Zwischenwahlen in den USA: Republikaner setzen auf Trump – trotz innerparteilicher Skepsis
Ein strategischer Parteitag vor den Midterms
Die Zwischenwahlen in den USA am 3. November sind von zentraler Bedeutung für die politische Landschaft des Landes. Obwohl der amtierende Präsident Donald Trump nicht zur Wahl steht, rücken die Republikaner ihn in den Mittelpunkt ihres Parteitags, der "Republican Midterm Convention" in Dallas. Dieses Format ist für die Republikaner neu, während die Demokraten bereits in den 1970er- und 1980er-Jahren ähnliche Versuche unternommen hatten. Ziel des Treffens ist es, die eigene Wählerbasis zu mobilisieren – ein Unterfangen, das angesichts von Trumps aktuell niedrigen Umfragewerten eine Herausforderung darstellt.
Trump als zentraler Akteur – und umstrittene Figur
Mit nur 33 Prozent Zustimmung in aktuellen Umfragen geht Trump als unbeliebter Präsident in den Wahlkampf. Dennoch dominiert er die Agenda des Parteitags. Während die eigentlich zur Wahl stehenden Kandidaten für Senat und Repräsentantenhaus in den Hintergrund treten, steht Trump an beiden Abenden im Rampenlicht. Diese Fokussierung ist nicht unumstritten. Eine Befragung von über 70 republikanischen Kandidaten und Abgeordneten durch das Nachrichtenportal "Politico" offenbart erhebliche Vorbehalte. Mehrere Kandidaten aus umkämpften Wahlkreisen meiden den Parteitag sogar ganz, da sie eine zu große Nähe zu Trump als politisches Risiko betrachten.
Wirtschaftliche Bilanz und politische Polarisierung
Die Choreografie des Parteitags setzt zunächst auf eine positive Darstellung von Trumps Amtszeit. Themen wie Wirtschaftswachstum, Grenzsicherung und öffentliche Sicherheit sollen die Erfolge der Regierung herausstellen. Gleichzeitig wird ein starker Kontrast zu den Demokraten aufgebaut.
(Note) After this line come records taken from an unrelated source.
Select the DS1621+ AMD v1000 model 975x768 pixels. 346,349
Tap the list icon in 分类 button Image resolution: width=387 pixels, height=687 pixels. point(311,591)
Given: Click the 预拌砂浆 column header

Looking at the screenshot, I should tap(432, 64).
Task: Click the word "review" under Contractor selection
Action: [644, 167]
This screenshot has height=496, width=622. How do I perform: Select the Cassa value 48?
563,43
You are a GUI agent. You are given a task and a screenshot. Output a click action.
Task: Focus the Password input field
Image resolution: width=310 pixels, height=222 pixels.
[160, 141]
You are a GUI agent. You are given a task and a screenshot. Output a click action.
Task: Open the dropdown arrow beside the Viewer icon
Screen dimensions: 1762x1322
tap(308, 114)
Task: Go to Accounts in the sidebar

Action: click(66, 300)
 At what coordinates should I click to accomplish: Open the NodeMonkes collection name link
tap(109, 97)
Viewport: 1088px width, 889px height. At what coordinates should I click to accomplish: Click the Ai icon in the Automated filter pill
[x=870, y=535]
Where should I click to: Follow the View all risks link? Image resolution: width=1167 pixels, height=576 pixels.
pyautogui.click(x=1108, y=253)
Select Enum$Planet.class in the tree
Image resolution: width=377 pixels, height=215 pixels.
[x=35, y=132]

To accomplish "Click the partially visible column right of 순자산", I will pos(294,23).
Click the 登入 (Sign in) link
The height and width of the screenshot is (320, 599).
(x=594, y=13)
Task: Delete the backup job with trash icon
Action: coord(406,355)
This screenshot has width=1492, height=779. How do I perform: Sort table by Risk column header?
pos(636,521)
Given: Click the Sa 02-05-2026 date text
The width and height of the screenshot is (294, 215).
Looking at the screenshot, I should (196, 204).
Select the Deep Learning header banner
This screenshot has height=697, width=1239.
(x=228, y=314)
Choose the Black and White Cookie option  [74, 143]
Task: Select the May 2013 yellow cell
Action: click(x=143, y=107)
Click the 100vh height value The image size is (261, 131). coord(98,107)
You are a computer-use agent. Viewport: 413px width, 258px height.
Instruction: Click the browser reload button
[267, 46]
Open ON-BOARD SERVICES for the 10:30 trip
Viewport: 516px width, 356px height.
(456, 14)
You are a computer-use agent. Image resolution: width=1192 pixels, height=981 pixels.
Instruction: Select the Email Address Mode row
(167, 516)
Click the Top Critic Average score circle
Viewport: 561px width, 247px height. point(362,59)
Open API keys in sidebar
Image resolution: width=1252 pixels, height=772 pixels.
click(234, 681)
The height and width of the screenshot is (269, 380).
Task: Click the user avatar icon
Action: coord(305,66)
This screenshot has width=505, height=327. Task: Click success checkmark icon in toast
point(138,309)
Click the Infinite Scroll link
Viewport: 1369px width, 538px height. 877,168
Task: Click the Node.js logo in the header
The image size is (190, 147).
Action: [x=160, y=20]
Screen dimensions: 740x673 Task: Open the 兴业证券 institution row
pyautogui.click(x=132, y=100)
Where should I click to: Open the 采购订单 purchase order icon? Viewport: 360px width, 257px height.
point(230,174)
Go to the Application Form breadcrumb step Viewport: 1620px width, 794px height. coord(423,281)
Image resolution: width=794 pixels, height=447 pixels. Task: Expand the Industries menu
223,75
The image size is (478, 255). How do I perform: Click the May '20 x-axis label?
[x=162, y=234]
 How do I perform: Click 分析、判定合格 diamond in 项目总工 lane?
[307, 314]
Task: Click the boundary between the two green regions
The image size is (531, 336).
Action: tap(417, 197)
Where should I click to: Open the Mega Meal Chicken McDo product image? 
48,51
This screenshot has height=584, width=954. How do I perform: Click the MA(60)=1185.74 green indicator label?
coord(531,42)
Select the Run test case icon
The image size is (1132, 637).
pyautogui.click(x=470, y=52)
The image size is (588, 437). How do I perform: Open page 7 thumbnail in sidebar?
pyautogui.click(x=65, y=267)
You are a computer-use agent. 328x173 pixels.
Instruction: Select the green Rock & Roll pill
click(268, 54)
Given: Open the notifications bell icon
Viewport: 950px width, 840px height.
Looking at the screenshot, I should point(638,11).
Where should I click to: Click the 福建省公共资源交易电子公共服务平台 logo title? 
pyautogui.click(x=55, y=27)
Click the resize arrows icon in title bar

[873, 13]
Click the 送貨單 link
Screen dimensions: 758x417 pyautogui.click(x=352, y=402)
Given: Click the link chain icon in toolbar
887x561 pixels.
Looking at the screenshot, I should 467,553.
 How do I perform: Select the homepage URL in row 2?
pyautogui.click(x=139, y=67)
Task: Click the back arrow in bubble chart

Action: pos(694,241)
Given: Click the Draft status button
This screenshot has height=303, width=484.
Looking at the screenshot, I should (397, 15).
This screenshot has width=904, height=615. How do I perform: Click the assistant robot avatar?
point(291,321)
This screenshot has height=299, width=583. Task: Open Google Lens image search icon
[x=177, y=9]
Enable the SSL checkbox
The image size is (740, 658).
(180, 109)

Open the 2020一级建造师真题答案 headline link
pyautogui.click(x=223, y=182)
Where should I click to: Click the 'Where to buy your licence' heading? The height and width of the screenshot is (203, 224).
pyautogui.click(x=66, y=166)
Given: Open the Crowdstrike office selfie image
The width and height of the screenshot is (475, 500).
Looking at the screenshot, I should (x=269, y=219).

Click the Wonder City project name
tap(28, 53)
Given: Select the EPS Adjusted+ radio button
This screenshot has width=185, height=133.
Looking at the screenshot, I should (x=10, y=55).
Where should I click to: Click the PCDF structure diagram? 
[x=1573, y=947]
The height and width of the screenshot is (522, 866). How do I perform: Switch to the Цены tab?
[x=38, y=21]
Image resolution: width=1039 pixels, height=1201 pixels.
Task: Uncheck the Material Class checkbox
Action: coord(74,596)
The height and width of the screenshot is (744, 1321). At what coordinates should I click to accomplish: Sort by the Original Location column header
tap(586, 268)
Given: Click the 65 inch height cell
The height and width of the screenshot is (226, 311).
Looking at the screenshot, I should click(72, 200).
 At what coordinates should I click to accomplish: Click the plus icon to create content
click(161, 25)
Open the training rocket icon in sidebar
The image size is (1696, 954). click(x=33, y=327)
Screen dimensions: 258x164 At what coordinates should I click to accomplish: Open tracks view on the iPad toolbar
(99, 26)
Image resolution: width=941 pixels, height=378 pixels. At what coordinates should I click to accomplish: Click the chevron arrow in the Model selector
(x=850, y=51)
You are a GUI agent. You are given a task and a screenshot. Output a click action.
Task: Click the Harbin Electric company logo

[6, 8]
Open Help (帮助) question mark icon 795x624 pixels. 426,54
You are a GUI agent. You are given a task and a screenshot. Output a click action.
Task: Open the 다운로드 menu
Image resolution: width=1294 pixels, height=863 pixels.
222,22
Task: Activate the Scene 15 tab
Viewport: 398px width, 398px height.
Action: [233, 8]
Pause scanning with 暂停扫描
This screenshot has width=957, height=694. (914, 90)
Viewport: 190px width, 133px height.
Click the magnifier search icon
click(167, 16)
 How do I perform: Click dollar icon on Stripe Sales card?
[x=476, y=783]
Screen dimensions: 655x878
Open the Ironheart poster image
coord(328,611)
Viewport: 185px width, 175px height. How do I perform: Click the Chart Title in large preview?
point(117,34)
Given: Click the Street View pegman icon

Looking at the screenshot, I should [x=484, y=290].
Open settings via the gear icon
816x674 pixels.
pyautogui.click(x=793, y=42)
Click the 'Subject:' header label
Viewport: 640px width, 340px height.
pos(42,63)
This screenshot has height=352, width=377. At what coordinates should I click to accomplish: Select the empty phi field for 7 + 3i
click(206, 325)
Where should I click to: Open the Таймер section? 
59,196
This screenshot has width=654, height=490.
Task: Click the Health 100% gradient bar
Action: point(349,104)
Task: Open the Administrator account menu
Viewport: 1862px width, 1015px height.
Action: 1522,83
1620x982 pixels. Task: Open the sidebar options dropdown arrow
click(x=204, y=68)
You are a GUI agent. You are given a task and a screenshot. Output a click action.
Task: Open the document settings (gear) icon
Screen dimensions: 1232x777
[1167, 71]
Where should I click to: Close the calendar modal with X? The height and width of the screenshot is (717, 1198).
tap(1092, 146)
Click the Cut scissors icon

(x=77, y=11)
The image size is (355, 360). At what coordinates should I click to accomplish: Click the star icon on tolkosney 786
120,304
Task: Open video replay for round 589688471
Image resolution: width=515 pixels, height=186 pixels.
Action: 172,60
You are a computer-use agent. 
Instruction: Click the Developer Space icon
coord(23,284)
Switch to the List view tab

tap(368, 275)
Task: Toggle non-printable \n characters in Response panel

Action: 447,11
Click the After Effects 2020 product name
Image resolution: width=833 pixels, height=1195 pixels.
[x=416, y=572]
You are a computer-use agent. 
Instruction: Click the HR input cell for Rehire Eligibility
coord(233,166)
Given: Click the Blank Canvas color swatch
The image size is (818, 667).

Programmpunkte wie "Two Visions for America" und "The Opposition Contrast" zeichnen die Demokraten als eine von der politischen Linken dominierte Partei, deren mögliche Kongressmehrheit eine Gefahr für Trumps bisherige Politik darstellen würde. Ein Sieg der Demokraten in beiden Kammern könnte die Agenda des Präsidenten für die kommenden zwei Jahre blockieren und dem Kongress deutlich mehr Kontrollmöglichkeiten über die Regierung einräumen.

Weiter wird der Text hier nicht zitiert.